In retrospect, I should have spent more time at a particular community centre called the Pinelands Creative Workshop. I liked the intelligent director, in his glasses and embroidered African shirt, who’d grown up in the surrounding tenements. I liked the way neighbourhood moms and dads brought their kids, attracted by the buzz of activities: theatre, mask making, bike repair, small business development. I liked how, while I was waiting for a meeting there, I ended up bowling cricket balls to a little boy and girl on the front stoop. Instead of all that, though, I began retreating more and more to my close-aired room and its lazy fan.

Barbados was the last place I wanted my fatigue to catch up with me, but my mind and body were finally rebelling. I all but shut the door on the palm trees, the coral beaches and polite Barbadian “Good evenings,” losing myself whenever I could in a wireless cloud of distant people, places and Flash sites. I fretted over an early draft of this letter, which I sent Mel during one of our chats—and, oh look, she just e-mailed me a picture of herself in New England, grinning next to a 33-inch sea bass that she’d reeled in.

By my last few weeks, I stirred myself at least to end my trip with a diving course. It would be an easy story to tell the other fellows, hopefully make me look like less of an ass for wasting my time in the Caribbean: “It was great!

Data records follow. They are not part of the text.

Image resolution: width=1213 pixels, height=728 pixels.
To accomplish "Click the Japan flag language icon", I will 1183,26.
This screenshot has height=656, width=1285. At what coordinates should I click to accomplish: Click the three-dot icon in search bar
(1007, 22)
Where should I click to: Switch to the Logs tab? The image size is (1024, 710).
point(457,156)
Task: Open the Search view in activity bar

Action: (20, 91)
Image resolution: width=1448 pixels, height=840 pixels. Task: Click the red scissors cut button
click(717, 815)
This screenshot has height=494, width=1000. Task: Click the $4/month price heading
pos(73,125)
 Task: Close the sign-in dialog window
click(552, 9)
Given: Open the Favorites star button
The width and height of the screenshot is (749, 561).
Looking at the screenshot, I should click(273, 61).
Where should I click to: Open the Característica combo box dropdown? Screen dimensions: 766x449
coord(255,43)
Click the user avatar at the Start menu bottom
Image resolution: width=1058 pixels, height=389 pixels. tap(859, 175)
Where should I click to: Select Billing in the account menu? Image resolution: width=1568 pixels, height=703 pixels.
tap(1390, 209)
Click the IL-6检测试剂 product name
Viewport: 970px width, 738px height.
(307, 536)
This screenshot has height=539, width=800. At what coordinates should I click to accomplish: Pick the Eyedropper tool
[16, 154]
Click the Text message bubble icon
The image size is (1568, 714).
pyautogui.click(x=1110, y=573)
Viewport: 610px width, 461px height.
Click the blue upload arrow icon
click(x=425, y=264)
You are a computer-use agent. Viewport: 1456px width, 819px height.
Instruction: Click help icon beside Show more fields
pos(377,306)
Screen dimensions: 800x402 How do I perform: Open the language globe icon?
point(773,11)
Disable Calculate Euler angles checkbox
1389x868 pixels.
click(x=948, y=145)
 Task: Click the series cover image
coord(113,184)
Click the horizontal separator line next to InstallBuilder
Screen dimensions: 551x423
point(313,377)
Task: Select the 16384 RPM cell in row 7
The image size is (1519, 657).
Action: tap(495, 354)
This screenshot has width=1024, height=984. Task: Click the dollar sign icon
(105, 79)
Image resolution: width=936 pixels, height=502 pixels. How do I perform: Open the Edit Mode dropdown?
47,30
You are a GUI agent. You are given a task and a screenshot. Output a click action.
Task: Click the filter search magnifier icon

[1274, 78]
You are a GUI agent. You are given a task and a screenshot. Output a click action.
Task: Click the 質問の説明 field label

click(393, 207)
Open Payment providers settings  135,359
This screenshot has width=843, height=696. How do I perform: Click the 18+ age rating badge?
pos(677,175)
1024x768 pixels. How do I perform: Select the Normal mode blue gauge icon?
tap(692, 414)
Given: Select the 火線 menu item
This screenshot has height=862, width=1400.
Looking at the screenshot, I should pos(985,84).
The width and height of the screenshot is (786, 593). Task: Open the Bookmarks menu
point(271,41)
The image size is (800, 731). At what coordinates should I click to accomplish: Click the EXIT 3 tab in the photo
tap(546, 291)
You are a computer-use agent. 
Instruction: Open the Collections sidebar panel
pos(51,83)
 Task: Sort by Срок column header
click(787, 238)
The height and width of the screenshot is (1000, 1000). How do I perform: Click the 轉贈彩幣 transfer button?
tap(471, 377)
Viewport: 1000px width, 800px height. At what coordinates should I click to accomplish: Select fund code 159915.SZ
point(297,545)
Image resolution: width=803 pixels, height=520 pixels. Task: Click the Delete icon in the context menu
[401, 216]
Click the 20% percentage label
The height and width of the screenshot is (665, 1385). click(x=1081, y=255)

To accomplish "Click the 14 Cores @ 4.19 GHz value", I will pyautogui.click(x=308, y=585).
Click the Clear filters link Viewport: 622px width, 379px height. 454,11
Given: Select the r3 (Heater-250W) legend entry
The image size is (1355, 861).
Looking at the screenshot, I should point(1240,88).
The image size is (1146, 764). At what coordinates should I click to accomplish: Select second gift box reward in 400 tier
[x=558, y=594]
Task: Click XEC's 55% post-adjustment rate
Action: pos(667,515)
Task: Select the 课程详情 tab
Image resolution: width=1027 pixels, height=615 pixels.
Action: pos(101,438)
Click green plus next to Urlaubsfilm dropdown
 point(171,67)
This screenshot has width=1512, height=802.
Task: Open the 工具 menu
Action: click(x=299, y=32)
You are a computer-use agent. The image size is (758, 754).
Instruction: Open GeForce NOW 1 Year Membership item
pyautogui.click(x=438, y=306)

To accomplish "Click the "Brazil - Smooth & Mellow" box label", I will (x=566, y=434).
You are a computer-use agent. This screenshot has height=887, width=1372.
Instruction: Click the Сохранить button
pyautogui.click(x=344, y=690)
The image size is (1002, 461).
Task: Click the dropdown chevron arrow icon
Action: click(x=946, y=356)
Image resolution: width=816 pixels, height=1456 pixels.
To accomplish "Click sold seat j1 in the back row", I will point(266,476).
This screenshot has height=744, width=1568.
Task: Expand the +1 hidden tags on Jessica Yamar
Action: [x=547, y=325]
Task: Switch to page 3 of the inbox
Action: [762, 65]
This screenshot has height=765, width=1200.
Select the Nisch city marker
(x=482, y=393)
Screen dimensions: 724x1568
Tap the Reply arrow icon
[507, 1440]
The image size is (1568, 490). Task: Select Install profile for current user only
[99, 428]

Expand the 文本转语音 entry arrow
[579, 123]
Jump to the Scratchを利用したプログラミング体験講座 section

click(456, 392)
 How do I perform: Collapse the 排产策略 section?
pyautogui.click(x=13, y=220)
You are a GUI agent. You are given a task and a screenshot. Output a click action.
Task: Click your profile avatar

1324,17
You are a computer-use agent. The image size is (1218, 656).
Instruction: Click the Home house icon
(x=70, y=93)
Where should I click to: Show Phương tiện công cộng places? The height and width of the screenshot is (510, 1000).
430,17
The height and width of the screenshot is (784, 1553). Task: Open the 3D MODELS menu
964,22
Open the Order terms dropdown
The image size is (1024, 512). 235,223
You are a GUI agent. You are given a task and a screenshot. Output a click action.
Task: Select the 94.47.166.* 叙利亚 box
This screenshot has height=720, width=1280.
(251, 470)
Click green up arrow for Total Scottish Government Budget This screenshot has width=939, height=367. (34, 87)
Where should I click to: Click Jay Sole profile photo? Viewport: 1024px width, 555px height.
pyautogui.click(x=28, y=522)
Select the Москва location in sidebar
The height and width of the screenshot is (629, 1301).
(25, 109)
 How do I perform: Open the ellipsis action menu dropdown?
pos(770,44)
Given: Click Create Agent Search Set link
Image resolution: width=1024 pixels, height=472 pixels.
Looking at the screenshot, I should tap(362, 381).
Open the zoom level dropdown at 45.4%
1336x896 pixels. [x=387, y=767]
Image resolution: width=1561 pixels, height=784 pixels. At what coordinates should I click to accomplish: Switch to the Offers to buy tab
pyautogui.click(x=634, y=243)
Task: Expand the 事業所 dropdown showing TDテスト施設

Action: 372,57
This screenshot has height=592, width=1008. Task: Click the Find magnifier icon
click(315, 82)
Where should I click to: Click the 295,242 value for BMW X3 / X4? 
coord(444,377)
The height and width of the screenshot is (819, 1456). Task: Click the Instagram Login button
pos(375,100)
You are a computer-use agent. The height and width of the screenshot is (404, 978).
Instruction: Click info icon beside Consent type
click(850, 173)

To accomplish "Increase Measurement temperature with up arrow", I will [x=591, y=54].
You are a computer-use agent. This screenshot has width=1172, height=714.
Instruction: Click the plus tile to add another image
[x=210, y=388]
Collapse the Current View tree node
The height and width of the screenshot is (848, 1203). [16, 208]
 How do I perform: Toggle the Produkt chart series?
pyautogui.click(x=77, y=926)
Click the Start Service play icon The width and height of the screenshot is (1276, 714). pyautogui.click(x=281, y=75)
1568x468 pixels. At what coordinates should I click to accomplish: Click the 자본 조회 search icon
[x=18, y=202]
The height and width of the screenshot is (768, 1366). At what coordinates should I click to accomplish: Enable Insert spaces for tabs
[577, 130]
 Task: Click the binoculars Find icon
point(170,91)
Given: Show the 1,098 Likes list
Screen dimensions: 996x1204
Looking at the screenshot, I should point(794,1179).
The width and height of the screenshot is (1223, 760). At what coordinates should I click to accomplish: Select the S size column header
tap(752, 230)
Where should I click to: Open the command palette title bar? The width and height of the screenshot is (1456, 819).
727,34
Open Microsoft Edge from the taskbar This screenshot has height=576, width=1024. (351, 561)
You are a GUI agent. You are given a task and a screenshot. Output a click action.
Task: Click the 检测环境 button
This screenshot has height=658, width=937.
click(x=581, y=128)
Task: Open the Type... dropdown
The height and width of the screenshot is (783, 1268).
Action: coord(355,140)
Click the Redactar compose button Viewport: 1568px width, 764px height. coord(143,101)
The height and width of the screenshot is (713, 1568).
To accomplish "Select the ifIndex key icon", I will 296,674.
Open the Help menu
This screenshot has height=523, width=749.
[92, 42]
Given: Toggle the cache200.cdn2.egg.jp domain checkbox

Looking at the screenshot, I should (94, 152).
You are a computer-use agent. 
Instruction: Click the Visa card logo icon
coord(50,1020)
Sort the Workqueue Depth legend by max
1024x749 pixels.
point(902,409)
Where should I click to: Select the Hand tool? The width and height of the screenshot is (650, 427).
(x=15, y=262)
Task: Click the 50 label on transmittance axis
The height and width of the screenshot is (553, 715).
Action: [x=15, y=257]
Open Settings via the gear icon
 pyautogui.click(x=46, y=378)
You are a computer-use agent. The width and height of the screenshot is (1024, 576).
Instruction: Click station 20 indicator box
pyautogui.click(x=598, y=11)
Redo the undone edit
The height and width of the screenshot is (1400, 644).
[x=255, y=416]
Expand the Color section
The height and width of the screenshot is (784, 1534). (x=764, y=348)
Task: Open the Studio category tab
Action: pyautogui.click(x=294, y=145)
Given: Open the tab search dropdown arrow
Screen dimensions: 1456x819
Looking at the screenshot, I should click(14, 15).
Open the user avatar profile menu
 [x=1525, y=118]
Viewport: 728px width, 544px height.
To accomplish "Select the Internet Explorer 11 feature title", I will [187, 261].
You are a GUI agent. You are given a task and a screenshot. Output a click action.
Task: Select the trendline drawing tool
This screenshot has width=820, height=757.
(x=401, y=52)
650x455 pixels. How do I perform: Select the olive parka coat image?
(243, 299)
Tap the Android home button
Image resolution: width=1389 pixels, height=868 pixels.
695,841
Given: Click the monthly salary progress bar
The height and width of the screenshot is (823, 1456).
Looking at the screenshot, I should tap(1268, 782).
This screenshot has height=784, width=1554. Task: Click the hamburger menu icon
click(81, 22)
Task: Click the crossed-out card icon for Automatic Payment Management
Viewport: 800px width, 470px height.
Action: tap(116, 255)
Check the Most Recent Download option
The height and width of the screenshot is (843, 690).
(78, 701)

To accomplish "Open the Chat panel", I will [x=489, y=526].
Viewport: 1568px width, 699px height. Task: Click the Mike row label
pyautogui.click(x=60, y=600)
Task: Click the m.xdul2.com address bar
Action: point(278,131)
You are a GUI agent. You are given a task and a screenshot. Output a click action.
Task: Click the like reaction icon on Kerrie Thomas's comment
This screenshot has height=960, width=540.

I learned to scuba dive!” I spent one morning drifting under the water among grey-blue sponges and pipe worms—then was called back out by the Institute before I completed my lessons. As my final task, they wanted 50 interviews with low-income hotel workers, and I had a week and a half to get them done. I buckled down one last time. Interview No. 50 got finished the night of my departure home, as I followed a security guard on his graveyard-shift rounds. I got a single hug goodbye—from a Catholic woman who helped serve the homeless men in the capital—and I got back on the plane.

* * *

On January 17 and 21, 1761, the Royal Society posted replies to Charles’s letter. There was no question: he and Jeremiah should do everything to reach Sumatra as planned, whether or not their damaged ship had any hope of arriving in time for the Transit of Venus that June. Charles lay sick in his Plymouth lodgings. The illness dated from before his first sailing, and it was made worse by the knowledge that the Seahorse would be unfit for at least another week, and then only to return to deadly waters. He pored over his charts in search of alternate solutions.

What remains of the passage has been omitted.